┌──

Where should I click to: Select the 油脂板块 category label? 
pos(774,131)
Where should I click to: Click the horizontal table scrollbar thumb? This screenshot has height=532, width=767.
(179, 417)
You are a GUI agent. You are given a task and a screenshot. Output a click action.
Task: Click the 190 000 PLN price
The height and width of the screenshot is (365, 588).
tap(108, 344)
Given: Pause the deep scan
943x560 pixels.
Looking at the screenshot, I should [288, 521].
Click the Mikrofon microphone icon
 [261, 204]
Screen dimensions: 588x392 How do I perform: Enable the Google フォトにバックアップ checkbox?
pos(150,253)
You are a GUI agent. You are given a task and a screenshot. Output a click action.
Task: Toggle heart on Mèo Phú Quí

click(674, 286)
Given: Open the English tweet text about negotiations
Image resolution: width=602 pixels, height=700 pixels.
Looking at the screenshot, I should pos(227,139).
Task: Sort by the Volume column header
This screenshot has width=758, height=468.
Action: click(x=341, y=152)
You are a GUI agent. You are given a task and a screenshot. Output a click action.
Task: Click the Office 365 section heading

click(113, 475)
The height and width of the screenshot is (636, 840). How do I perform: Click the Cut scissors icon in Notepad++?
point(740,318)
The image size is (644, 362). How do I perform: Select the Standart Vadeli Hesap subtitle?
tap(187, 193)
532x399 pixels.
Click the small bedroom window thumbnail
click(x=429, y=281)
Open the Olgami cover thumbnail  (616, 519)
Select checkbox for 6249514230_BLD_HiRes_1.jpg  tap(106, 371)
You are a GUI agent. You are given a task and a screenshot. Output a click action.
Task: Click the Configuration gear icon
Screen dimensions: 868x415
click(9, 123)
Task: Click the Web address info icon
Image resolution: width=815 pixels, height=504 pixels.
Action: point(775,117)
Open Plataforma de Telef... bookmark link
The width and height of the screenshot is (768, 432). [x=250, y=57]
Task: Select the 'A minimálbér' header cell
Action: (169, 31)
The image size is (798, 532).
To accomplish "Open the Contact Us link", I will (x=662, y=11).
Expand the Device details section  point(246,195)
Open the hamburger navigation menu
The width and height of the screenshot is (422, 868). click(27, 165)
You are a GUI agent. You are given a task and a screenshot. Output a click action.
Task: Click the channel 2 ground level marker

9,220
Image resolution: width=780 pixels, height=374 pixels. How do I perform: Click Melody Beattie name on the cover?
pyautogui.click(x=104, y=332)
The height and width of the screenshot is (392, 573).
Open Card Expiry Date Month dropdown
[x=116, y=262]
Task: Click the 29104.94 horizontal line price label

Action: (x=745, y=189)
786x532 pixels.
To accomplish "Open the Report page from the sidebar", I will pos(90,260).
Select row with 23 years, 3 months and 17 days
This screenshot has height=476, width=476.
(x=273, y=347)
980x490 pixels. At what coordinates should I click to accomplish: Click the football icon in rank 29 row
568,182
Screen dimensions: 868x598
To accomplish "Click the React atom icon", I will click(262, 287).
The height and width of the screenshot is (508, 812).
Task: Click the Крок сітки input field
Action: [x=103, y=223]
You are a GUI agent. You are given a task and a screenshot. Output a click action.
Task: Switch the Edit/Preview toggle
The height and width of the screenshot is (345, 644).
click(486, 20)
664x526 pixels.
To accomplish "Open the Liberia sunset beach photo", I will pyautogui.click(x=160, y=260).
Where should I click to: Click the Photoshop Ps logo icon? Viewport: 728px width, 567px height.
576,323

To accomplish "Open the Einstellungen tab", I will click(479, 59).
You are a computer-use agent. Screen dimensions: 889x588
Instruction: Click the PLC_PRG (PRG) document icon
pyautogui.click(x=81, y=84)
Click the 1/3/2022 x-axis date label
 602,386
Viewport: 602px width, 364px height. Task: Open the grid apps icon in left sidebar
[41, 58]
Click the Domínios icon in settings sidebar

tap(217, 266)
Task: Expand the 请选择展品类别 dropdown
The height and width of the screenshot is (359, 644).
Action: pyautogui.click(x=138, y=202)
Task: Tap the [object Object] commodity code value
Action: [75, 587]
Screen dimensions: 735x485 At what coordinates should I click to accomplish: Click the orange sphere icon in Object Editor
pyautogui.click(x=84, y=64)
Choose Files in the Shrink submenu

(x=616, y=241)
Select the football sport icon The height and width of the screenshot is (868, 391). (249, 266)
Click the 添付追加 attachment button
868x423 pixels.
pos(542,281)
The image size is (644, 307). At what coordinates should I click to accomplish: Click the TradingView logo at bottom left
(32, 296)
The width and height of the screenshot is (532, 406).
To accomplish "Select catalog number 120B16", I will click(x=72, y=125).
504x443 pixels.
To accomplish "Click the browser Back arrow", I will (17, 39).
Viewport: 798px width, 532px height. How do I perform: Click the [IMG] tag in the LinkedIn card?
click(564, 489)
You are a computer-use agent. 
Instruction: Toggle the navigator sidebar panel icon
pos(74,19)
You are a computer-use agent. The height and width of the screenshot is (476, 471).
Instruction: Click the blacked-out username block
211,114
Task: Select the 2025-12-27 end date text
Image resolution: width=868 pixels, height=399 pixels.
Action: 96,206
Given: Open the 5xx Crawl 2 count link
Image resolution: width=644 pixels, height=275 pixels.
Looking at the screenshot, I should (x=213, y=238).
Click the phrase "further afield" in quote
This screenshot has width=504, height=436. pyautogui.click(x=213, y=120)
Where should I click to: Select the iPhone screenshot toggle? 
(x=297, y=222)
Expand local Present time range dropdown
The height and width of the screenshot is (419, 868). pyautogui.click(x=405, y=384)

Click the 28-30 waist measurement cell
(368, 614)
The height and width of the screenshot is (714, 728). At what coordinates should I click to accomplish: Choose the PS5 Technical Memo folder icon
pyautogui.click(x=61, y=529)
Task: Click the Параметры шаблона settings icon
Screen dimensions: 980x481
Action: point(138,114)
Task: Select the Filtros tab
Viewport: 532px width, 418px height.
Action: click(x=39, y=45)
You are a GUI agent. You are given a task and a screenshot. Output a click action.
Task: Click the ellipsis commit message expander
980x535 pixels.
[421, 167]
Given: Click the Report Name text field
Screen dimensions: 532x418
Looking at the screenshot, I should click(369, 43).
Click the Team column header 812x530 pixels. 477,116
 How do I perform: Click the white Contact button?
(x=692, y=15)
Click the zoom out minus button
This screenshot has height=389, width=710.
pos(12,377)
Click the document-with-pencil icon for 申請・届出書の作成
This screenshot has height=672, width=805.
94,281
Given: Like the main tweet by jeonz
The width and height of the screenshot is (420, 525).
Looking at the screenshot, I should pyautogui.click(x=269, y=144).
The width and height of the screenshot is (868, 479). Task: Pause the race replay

└──

The problem:
Through the line that contains "Task: Click the 190 000 PLN price", copy the material above exactly, beginning at its first line and including nothing more.

Answer section:
Where should I click to: Select the 油脂板块 category label? 
pos(774,131)
Where should I click to: Click the horizontal table scrollbar thumb? This screenshot has height=532, width=767.
(179, 417)
You are a GUI agent. You are given a task and a screenshot. Output a click action.
Task: Click the 190 000 PLN price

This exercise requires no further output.